Gil Gullickson 11/22/2011 @ 2:28pm Crops Technology Editor for Successful Farming magazine/Agriculture.com

New fungicides and traits are coming from BASF for 2012 and beyond.

Earlier this month, BASF invited agricultural media from around the world to its Global Agricultural Solutions Press Info Day in Ludwigshafen, Germany. Here’s some of what’s coming up:

Fungicide With Dual Action Modes

Xemium fungicide is on tap for 2012, pending regulatory approval. It belongs to a fungicide class called carboxamides. Xemium has a mode of action called Succinate Dehydrogenase Inhibitor (SDHI). Carboxamides, new to the corn and soybean market, gives farmers another choice to the strobilurin and triazole fungicides they now use.

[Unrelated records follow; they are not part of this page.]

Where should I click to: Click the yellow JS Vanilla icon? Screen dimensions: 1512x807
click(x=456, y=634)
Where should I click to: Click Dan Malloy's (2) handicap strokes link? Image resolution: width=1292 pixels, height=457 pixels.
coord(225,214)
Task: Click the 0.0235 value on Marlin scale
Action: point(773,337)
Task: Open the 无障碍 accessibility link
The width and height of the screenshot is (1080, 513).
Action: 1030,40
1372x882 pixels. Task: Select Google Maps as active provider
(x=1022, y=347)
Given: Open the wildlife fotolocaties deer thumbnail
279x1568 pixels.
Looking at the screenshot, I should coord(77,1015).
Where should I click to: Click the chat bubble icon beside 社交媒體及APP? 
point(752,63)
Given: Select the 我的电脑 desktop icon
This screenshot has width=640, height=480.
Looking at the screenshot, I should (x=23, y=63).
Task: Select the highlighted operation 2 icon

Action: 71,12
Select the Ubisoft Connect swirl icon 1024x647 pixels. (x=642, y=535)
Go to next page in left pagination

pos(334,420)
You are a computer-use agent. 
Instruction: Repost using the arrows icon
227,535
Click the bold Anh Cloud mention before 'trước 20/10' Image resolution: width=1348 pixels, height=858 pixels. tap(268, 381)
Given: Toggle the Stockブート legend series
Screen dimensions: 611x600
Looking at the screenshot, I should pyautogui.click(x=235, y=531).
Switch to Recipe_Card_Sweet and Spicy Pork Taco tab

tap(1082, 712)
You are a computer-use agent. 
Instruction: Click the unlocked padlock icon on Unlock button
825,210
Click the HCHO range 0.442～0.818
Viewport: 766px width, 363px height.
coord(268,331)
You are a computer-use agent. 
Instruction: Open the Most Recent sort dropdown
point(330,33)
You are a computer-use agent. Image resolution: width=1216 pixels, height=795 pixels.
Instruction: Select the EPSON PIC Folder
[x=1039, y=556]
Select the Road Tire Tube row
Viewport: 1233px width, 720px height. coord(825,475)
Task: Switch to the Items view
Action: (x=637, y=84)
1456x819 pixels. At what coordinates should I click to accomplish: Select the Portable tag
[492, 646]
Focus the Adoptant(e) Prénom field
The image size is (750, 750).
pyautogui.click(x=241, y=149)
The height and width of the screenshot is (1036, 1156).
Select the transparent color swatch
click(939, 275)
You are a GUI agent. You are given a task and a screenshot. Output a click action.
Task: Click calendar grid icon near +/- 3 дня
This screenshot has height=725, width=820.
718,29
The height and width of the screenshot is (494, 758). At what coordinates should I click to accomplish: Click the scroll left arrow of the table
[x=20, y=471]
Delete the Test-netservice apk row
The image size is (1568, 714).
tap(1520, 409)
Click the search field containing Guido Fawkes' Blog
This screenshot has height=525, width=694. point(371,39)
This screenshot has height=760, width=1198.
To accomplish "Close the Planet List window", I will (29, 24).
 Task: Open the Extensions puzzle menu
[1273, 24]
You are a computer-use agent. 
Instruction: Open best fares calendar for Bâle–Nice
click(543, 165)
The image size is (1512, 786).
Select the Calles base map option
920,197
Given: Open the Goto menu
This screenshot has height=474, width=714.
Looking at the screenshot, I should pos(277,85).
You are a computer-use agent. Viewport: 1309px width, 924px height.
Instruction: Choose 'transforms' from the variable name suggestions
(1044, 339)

Xemium will be marketed under several different brand names. Priaxor will be the foliar fungicide brand you’ll see in corn, soybeans, canola, and sunflowers. It will feature a 2:1 ratio of F500 and Xemium. F500 is the active ingredient in BASF’s Headline strobilurin fungicide.

Strobilurin fungicide-resistant Cercospora sojina, the causal agent of frogeye leaf spot in soybeans, surfaced in 2010 and 2011 in fields in Tennessee, Kentucky, Missouri and Illinois. One way to forestall resistance is to use multiple modes of action. BASF officials say the dual modes of action in Priaxor are a step in this direction.